[start of SOURCE DOCUMENT]
Closed kosloot closed 6 years ago
At least in the python library I think I have a retaintokenisation
parameter (which indeed defaults to False), I guess libfolia has the same.
For FoLiA-stats it makes sense to not detokenise by default I'd say.
so @proycon suggests a --detokenize option, with the default being to NOT do that. Fine with me, but.... That would break the current default of FoLiA-stats, which is to detokenize. I am unsure if that would affect a lot of current work. (don't think so..) @martinreynaert please comment.
I am fine with proycon's suggestion too.
Ko, I do not actually see that FoLiA-stats default is to detokenize. I have recently run it on a few hundred years of KB newspapers, so the following is definitely not a statistically valid sample...
[end of SOURCE DOCUMENT]
THINGS TO DO
1 – Answer these from the FoLiA-stats thread:
(a) What parameter does the Python library have, and what does it default to?
(b) What option does proycon suggest, and what would its default be?
(c) According to the last comment, what was FoLiA-stats recently run on?
2 – Put this sentence from the FoLiA-stats thread into Spanish: "For FoLiA-stats it makes sense to not detokenise by default I'd say."
[start of COLLECTED DATA]
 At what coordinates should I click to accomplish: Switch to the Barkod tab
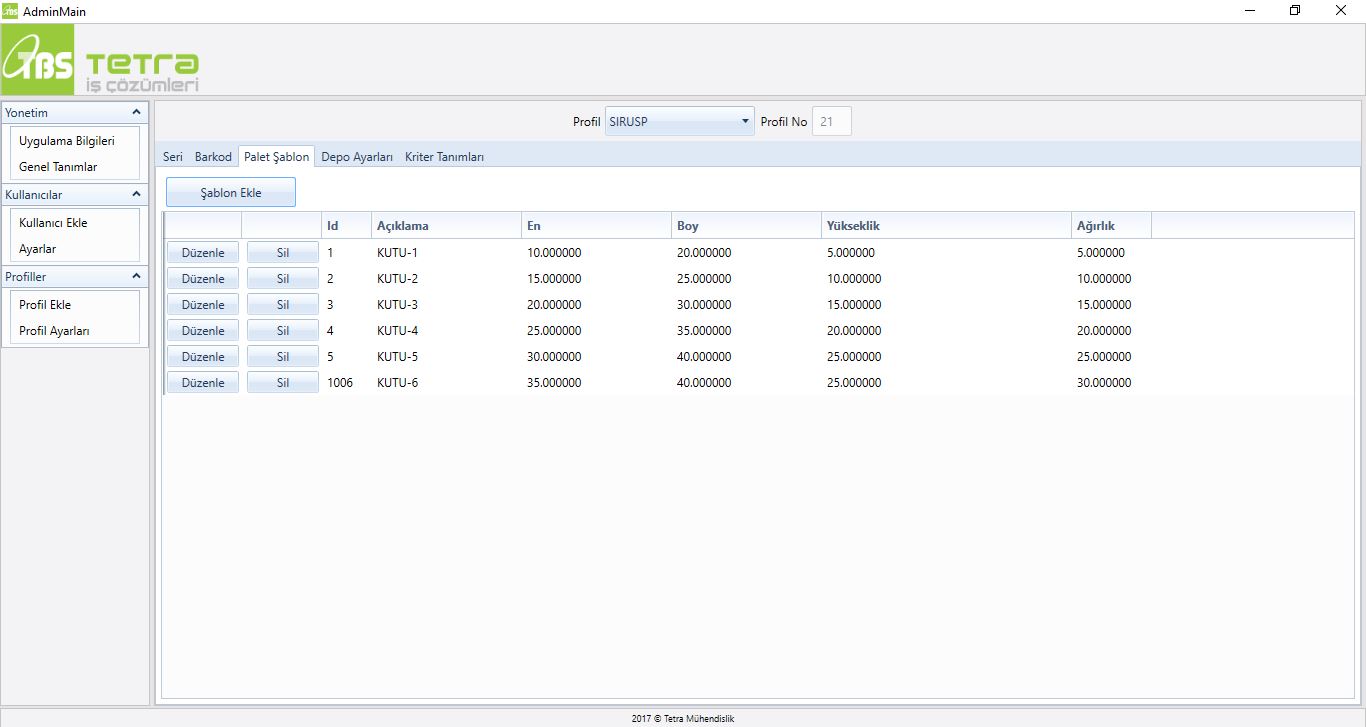[213, 157]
[end of COLLECTED DATA]
SOLUTIONS IN ORDER
1 –
(a) A retaintokenisation parameter, which defaults to False.
(b) A --detokenize option, with the default being not to detokenize.
(c) A few hundred years of KB newspapers.

2 – Para FoLiA-stats, diría que tiene sentido no destokenizar por defecto.